## What is expected
Find the line with "Click the Cut scissors icon" in the data below, then restate it and all remaining lines exactly, adding nothing.

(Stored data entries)
---*---

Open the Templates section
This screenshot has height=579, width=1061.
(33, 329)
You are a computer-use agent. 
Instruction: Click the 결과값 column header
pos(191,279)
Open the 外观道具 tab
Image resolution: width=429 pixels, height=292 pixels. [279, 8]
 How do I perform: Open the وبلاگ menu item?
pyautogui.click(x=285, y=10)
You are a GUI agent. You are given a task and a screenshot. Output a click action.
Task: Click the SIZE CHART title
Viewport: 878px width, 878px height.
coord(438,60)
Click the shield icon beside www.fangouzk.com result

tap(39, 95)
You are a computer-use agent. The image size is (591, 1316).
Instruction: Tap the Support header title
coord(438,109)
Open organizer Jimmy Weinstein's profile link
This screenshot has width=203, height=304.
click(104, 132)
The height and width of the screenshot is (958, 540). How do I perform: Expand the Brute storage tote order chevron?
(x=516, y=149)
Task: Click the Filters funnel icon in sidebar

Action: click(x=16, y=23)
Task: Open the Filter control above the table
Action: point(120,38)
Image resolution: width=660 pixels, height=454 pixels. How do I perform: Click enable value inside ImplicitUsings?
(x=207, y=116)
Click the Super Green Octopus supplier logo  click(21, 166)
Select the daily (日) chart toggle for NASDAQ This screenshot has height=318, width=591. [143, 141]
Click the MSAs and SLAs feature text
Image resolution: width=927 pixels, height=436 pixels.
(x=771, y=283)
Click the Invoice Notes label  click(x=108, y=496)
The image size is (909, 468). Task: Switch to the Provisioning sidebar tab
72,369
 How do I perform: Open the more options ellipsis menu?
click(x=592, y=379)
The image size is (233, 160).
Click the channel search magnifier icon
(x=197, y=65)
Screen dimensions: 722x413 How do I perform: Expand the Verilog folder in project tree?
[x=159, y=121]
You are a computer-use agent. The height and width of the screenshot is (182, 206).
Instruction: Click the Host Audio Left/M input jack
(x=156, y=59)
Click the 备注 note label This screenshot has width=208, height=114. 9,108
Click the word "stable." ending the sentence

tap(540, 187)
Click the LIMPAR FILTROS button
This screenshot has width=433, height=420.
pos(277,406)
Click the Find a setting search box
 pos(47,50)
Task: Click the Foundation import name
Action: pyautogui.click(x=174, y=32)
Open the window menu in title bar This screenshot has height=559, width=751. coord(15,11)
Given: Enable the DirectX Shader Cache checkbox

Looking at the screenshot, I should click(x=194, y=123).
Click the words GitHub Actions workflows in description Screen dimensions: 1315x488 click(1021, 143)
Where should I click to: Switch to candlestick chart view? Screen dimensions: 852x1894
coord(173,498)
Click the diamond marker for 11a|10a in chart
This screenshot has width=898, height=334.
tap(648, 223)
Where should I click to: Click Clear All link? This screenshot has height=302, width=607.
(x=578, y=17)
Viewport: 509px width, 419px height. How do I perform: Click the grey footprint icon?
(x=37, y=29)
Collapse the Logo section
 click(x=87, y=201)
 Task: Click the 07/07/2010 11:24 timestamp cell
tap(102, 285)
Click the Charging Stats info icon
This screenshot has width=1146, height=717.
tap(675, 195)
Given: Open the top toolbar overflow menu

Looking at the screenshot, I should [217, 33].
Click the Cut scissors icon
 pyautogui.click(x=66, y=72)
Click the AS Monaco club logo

---*---

## Your solution
Click the Cut scissors icon
 pyautogui.click(x=66, y=72)
Click the AS Monaco club logo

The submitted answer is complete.